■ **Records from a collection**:
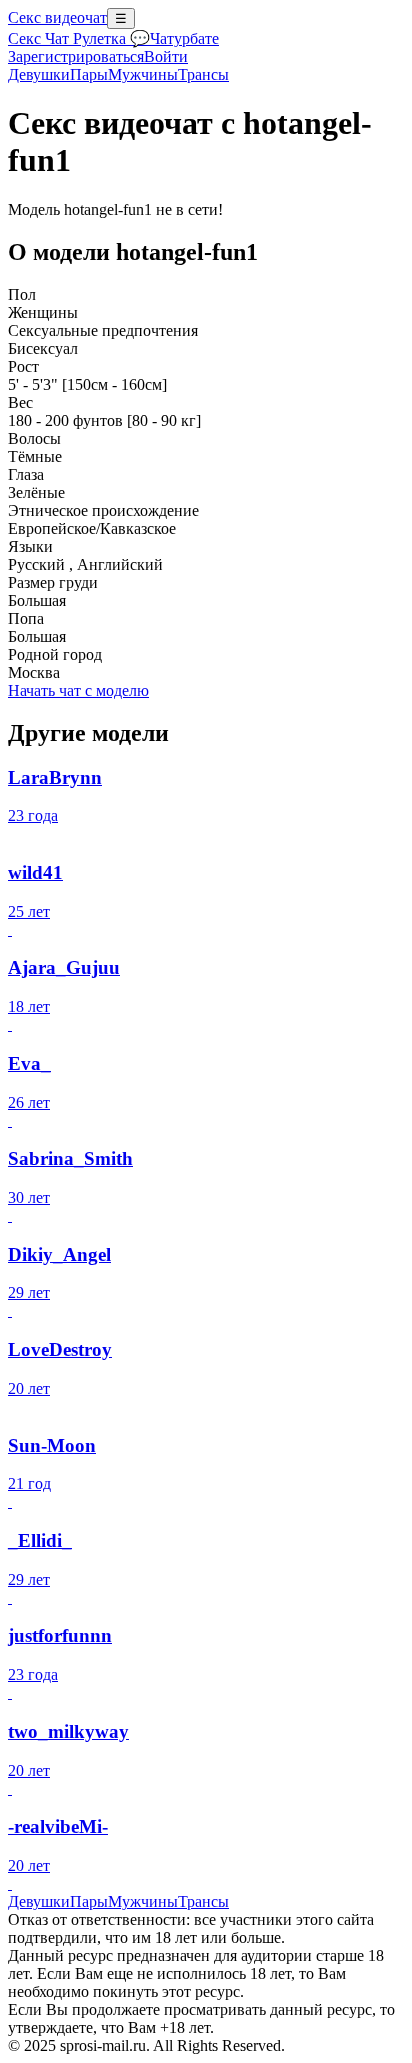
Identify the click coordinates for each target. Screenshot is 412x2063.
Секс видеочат (57, 17)
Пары (89, 74)
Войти (166, 56)
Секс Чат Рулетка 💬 (79, 38)
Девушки (39, 74)
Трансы (203, 74)
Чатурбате (184, 38)
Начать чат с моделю (78, 690)
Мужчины (143, 74)
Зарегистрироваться (76, 56)
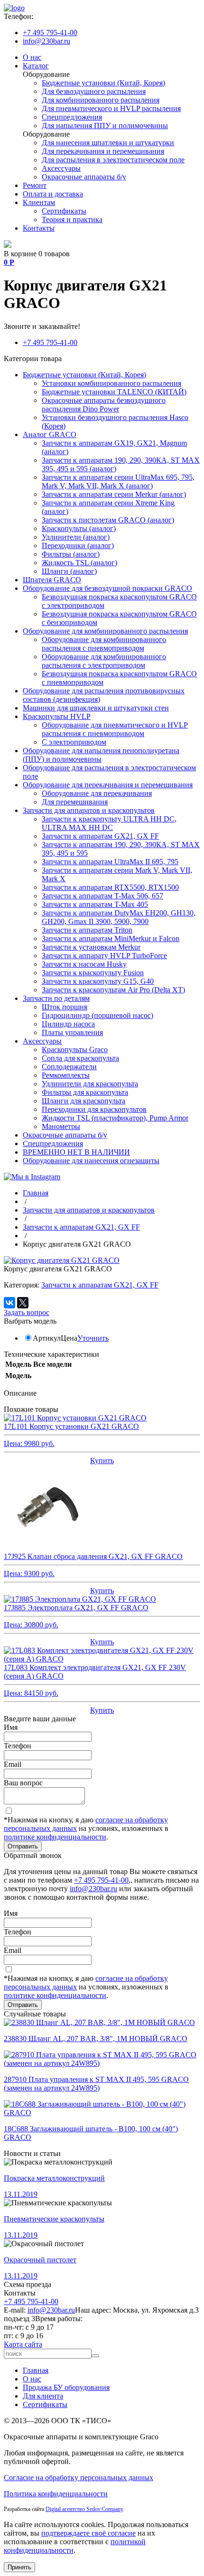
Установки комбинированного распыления (111, 383)
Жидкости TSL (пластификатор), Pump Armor (115, 1118)
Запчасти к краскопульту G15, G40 (98, 981)
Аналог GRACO (49, 434)
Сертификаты (64, 211)
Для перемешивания (75, 802)
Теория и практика (72, 219)
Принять (19, 2567)
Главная (35, 2370)
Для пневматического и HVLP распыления (111, 108)
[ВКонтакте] (9, 1302)
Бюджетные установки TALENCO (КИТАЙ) (114, 392)
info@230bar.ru (46, 41)
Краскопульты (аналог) (79, 528)
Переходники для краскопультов (94, 1109)
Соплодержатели (69, 1067)
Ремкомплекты (66, 1075)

■ **WHAT IS REQUIRED**:
Whenever the word "распыления" appears in a line above, copy that line.

■ **EXERCISE SOLUTION**:
Установки комбинированного распыления (111, 383)
Для пневматического и HVLP распыления (111, 108)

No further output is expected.